Liverpool have been left to lick their wounds after a fourth consecutive league defeat at Anfield.
Having fallen to Burnley, Brighton & Hove Albion and Manchester City in front of the Kop in recent weeks, their hopes of retaining the Premier League crown weakened further this weekend.
The Reds slumped to their first home loss to Everton of the 21st century on Saturday night, allowing their Merseyside neighbours to move level on points in the Premier League with a game in hand.
Liverpool 0-2 Everton
And the writing was on the wall for Liverpool within the opening few minutes as Everton rushed into a rapid lead with Richarlison finishing soundly from James Rodriguez’s through-ball.
Admittedly, Jordan Pickford produced a superb save to deny an equaliser from Jordan Henderson, but Everton remained in control with Seamus Coleman forcing Alisson Becker into a stop of his own.

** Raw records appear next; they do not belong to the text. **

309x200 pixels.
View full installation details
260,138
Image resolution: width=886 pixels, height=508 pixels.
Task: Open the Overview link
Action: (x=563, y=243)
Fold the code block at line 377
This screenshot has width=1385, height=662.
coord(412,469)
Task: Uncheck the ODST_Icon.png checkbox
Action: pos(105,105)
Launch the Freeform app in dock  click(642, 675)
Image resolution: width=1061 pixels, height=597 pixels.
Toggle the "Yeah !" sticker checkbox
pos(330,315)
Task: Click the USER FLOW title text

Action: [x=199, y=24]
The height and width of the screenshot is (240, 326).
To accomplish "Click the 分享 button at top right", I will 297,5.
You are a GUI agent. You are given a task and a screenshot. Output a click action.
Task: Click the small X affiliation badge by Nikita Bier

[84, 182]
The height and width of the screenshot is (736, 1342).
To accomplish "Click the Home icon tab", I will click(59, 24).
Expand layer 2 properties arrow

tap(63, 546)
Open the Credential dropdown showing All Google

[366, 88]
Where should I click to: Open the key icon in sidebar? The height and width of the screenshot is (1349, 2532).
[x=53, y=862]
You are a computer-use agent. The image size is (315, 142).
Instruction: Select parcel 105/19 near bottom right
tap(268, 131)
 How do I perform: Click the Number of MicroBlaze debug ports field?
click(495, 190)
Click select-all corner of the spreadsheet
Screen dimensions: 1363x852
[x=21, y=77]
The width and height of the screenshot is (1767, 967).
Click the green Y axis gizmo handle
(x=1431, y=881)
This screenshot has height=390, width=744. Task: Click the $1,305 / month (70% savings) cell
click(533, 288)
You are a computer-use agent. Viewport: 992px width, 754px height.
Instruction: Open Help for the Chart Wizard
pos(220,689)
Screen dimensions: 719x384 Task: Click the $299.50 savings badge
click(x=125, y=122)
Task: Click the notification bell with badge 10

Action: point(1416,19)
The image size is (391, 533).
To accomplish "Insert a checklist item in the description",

Nevertheless, the killer blow didn’t come until the final ten minutes when Everton were awarded a highly controversial penalty, which Gylfi Sigurdsson duly converted to wrap up a 2-0 victory.
Everton’s controversial penalty
But there was a sour taste in the mouth for Liverpool fans because their local rivals had won the spot-kick due to Dominic Calvert-Lewin effectively tripping over Trent Alexander-Arnold.
Considering Alexander-Arnold looked to have been kneed in the head himself and seemingly had no intention of tripping up the Everton striker, countless fans thought the decision was outrageous.
And that’s not to mention that some supporters accused Chris Kavanagh of bearly looking at the incident when he consulted the pitchside monitor to corroborate the penalty decision.
‘Alexander-Arnold should have been sent off’
But let’s hold our horses for a second and ask: was the decision objectively correct?
Besides, whether or not we think the penalty should have been given in an ideal world is ultimately irrelevant and it’s the laws of the game itself that should be followed by the match officials.
And according to ESPN Editor Dale Johnson, the Premier League officials were spot on when it came to awarding the penalty but didn’t take the correct course of action against Alexander-Arnold.
“The penalty to Everton was the correct decision – remember intent was taken out of the Laws of the Game,” Johnson penned on Twitter.
“However, as with David Luiz vs. Wolves, Trent Alexander-Arnold should have been sent off as a clear goal-scoring opportunity was denied for Dominic Calvert-Lewin.
“VAR review was to overturn the penalty, not for a red card. Chris Kavanagh obviously very confident in his decision, with the review being so quick.
“But the VAR, Andre Marriner, should have been advising DOGSO red once the referee said he was sticking with the penalty.”
In other words, regardless of how accidental Alexander-Arnold’s actions were, the laws of the game dictate that he should have been sent off for denying Calvert-Lewin a goal-scoring opportunity.
The Laws of the Game
But if you’re still not satisfied, then let’s turn our attentions to the lawbook itself and more specifically, ‘LAW 12: FOULS AND MISCONDUCT’ under the IFAB Laws of the Game for the 2020-21 season.
Under the subsection concerning the denial of goal-scoring opportunities, the rulebook states:
“Where a player commits an offence against an opponent within their own penalty area which denies an opponent an obvious goal-scoring opportunity and the referee awards a penalty kick, the offending player is cautioned if the offence was an attempt to play the ball; in all other circumstances (e.g. holding, pulling, pushing, no possibility to play the ball etc.) the offending player must be sent off.”
The importance of intent
Things are never clear and lucid when it comes to terms and conditions, are they?
But if we’re to put two and two together based on Johnson’s assessment, then we can pretty safely infer that Alexander-Arnold should have been sent off because he had ‘no possibility to play the ball’.
Sigh. Now, maybe we’re just being old-fashioned, but this just reaffirms to us that intent being cut and cropped from more footballing laws is making the game more robotic and unemotional.
Sure, diving headfirst into the pool of objectivity might seem appealing but as with the handball rule, we’re dealing with human beings here and punishing accidents like this seems downright brutal.